### SUPPLIED MATERIAL
****************

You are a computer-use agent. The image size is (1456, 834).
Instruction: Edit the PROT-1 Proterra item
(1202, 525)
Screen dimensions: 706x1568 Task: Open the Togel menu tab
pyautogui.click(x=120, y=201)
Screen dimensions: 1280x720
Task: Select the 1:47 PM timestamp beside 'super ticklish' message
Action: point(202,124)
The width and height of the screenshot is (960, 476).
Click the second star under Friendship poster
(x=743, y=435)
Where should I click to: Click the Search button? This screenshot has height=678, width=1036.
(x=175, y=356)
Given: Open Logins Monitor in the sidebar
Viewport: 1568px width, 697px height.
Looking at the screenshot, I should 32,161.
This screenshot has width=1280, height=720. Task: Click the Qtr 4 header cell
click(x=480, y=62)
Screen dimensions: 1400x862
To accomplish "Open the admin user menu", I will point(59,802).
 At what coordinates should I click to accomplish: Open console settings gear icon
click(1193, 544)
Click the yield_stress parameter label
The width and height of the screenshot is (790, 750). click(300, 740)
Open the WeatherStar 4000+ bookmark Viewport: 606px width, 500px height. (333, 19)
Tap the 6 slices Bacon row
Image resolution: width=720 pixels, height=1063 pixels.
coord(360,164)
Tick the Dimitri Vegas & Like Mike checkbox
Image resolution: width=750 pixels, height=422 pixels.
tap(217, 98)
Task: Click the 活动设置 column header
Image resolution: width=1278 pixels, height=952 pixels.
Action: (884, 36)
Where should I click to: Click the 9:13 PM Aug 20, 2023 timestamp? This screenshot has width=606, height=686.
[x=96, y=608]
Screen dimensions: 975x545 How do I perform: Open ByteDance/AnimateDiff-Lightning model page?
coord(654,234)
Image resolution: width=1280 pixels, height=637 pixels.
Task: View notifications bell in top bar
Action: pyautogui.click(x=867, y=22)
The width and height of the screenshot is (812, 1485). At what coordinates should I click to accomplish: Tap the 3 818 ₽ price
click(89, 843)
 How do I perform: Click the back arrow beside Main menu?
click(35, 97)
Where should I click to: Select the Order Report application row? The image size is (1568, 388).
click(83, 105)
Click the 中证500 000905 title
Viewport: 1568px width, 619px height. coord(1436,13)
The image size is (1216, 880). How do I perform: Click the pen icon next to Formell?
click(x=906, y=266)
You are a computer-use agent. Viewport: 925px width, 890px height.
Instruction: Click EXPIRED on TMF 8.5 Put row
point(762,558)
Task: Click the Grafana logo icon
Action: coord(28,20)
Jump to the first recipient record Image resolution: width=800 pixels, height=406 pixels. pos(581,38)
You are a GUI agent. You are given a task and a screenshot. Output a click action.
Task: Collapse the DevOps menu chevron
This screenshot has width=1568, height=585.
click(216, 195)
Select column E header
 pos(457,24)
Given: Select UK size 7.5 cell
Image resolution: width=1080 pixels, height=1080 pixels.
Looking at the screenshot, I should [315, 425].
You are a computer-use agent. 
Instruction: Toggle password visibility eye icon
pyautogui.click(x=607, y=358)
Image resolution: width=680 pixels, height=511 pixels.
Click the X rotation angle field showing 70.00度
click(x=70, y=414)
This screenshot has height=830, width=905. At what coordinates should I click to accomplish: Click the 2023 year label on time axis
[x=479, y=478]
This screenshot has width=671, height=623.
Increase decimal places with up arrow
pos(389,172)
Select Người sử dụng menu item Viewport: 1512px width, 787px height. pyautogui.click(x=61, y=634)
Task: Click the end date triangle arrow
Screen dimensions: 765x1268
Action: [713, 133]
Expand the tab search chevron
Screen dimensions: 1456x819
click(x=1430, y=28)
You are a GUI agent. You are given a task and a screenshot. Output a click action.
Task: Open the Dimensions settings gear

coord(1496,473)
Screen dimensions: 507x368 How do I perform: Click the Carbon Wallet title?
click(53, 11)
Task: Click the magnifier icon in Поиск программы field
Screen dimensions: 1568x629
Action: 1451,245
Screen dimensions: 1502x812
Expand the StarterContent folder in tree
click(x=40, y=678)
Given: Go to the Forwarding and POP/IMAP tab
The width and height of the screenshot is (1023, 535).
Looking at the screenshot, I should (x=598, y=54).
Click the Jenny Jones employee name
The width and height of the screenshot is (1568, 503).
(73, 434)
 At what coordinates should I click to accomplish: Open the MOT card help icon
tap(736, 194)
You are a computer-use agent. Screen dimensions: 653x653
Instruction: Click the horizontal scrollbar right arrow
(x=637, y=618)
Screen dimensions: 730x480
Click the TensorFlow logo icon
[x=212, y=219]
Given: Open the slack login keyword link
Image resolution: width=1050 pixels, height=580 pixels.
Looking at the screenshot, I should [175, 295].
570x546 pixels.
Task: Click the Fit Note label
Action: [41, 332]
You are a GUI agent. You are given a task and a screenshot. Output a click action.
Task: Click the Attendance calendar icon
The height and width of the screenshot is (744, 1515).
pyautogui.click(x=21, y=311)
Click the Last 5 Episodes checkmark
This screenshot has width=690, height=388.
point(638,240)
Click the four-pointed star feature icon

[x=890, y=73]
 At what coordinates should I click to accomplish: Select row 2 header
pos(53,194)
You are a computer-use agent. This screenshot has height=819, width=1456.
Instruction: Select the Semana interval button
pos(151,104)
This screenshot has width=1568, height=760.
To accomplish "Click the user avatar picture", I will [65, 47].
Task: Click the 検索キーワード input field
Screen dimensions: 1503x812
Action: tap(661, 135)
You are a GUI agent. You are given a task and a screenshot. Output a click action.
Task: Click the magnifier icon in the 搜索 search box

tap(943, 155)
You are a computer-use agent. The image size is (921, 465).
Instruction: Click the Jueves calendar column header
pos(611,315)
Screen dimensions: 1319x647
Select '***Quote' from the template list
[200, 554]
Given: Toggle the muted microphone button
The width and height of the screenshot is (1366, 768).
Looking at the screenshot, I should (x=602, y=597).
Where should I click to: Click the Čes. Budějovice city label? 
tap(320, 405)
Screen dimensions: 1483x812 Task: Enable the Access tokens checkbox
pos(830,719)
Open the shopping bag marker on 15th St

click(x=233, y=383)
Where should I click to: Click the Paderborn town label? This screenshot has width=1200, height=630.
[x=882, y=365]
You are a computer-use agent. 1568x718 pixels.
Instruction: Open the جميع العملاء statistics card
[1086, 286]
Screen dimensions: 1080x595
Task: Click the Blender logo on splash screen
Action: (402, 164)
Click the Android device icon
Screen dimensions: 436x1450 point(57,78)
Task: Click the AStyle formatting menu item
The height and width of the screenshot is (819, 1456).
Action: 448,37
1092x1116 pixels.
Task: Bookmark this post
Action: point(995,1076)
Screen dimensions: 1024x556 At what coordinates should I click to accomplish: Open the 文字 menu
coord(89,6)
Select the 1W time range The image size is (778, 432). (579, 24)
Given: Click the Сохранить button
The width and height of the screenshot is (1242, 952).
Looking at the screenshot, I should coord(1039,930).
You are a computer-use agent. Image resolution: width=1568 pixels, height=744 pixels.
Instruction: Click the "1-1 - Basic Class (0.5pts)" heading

****************

### TASK GOAL
Gather every line in the rows above that contains the string "agent", and copy each one out. Letter case matters.

### RIGHT ANSWER
You are a computer-use agent. The image size is (1456, 834).
You are a computer-use agent. Viewport: 925px width, 890px height.
You are a GUI agent. You are given a task and a screenshot. Output a click action.
You are a computer-use agent. 
You are a GUI agent. You are given a task and a screenshot. Output a click action.
You are a computer-use agent. Screen dimensions: 653x653
You are a GUI agent. You are given a task and a screenshot. Output a click action.
You are a computer-use agent. This screenshot has height=819, width=1456.
You are a GUI agent. You are given a task and a screenshot. Output a click action.
You are a computer-use agent. The image size is (921, 465).
You are a computer-use agent. 1568x718 pixels.
You are a computer-use agent. Image resolution: width=1568 pixels, height=744 pixels.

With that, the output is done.